Performance numbers are useful only when the intended backend actually ran.

Treat any log containing Falling back to diffusers backend, Using diffusers backend, or Loaded diffusers pipeline as invalid for native SGLang performance tuning.

Option

CLI Flag / Env Var

What It Does

Speedup

Limitations / Notes

torch.compile

--enable-torch-compile

Applies torch.compile to the DiT forward pass, fusing ops and reducing kernel launch overhead.

~1.2–1.5x on denoising

First request is slow (compilation). May cause minor precision drifts due to PyTorch issue #145213. Pair with --warmup for best results.

Warmup

--warmup

Runs dummy forward passes to warm up CUDA caches, JIT, and torch.compile. Eliminates cold-start penalty.

Removes first-request latency spike

Adds startup time. Without --warmup-resolutions, warmup happens on first request.

Warmup Resolutions

--warmup-resolutions 256x256 720x720

Pre-compiles and warms up specific resolutions at server startup (instead of lazily on first request).

Faster first request per resolution

Each resolution adds to startup time. Serving mode only; useful when you know your target resolutions in advance.

Multi-GPU (SP)

--num-gpus N --ulysses-degree N

Sequence parallelism across GPUs. Shards sequence tokens (not frames) to minimize padding.

Near-linear scaling with N GPUs

Requires NCCL; inter-GPU bandwidth matters. ulysses_degree * ring_degree = sp_degree. For Wan2.2 video, start by benchmarking pure Ulysses before assuming a mixed Ulysses/Ring layout is fastest.

CFG Parallel

--enable-cfg-parallel

Runs conditional and unconditional CFG branches in parallel across GPUs. For CFG models on multi-GPU, benchmark this against pure Ulysses on your topology instead of assuming one always wins.

Often faster than pure SP for CFG models

Requires num_gpus >= 2. Halves the Ulysses group size (e.g. 8 GPU → two 4-GPU groups). Only for models that use CFG. Nightly coverage configs may intentionally use smaller Ulysses groups to keep ring behavior exercised; that does not automatically make them the lowest-latency choice.

Layerwise Offload

--dit-layerwise-offload

Async layer-by-layer H2D prefetch with compute overlap. Only ~2 DiT layers reside on GPU at a time, dramatically reducing VRAM. For some video models the copy stream can be almost fully hidden behind compute.

Saves VRAM (40 GB → ~11 GB for Wan A14B); can be near-zero speed cost on the right workload

Enabled by default for Wan/MOVA video models. Incompatible with Cache-DiT. For image models or highly parallelized setups (many GPUs, small per-GPU compute), the copy stream may not be fully hidden and can cause slowdown.

Offload Prefetch Size

--dit-offload-prefetch-size F

Fine-grained control over layerwise offload: how many layers to prefetch ahead. 0.0 = 1 layer (min VRAM), 0.1 = 10% of layers, ≥1 = absolute layer count.

Tune for cases where default offload has copy stream interference (e.g. image models). 0.05–0.1 is a good starting point.

Values ≥ 0.5 approach no-offload VRAM with worse performance. Use lower values when copy overlap is weak; disable offload when memory allows and latency dominates.

FSDP Inference

--use-fsdp-inference

Uses PyTorch FSDP to shard model weights across GPUs with prefetch. Low latency, low VRAM.

Saved entries
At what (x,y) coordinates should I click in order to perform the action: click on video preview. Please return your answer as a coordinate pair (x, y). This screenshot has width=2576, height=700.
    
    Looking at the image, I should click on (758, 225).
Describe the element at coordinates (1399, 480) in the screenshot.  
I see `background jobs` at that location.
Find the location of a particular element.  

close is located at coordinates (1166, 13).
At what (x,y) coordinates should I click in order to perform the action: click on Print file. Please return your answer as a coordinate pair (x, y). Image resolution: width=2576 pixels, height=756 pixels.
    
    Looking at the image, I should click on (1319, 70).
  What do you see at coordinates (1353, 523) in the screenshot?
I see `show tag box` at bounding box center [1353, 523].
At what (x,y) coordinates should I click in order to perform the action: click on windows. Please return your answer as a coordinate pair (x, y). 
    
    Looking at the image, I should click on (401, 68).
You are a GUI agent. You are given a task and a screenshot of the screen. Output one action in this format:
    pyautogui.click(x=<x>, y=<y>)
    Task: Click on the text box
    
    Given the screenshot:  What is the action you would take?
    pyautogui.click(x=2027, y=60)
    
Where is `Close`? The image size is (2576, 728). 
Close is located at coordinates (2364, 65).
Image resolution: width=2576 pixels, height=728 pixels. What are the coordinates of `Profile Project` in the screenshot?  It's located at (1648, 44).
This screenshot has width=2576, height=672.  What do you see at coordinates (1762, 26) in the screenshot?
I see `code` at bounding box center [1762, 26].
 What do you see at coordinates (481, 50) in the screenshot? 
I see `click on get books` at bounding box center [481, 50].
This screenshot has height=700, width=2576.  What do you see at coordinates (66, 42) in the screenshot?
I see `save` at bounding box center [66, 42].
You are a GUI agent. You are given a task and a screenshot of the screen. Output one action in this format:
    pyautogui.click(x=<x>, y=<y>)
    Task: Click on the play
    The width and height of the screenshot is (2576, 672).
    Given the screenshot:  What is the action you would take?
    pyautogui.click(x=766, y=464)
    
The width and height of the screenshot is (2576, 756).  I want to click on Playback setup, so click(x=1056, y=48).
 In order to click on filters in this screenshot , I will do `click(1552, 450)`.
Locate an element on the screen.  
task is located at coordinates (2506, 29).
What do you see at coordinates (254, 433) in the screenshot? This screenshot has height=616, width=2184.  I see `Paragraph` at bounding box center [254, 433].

- _Directions_
1 – Could you copy the SGLang performance text from "Limitations / Notes" to "for best results."?
2 – Write out only the lines of the saved entries from the line with "is (2576, 728)." to the line with "center [481, 50].", including both of those lines.
The SGLang performance text and the saved entries have no connection to each other.

- _Per-task answers_
1 –
Limitations / Notes

torch.compile

--enable-torch-compile

Applies torch.compile to the DiT forward pass, fusing ops and reducing kernel launch overhead.

~1.2–1.5x on denoising

First request is slow (compilation). May cause minor precision drifts due to PyTorch issue #145213. Pair with --warmup for best results.

2 –
Where is `Close`? The image size is (2576, 728). 
Close is located at coordinates (2364, 65).
Image resolution: width=2576 pixels, height=728 pixels. What are the coordinates of `Profile Project` in the screenshot?  It's located at (1648, 44).
This screenshot has width=2576, height=672.  What do you see at coordinates (1762, 26) in the screenshot?
I see `code` at bounding box center [1762, 26].
 What do you see at coordinates (481, 50) in the screenshot? 
I see `click on get books` at bounding box center [481, 50].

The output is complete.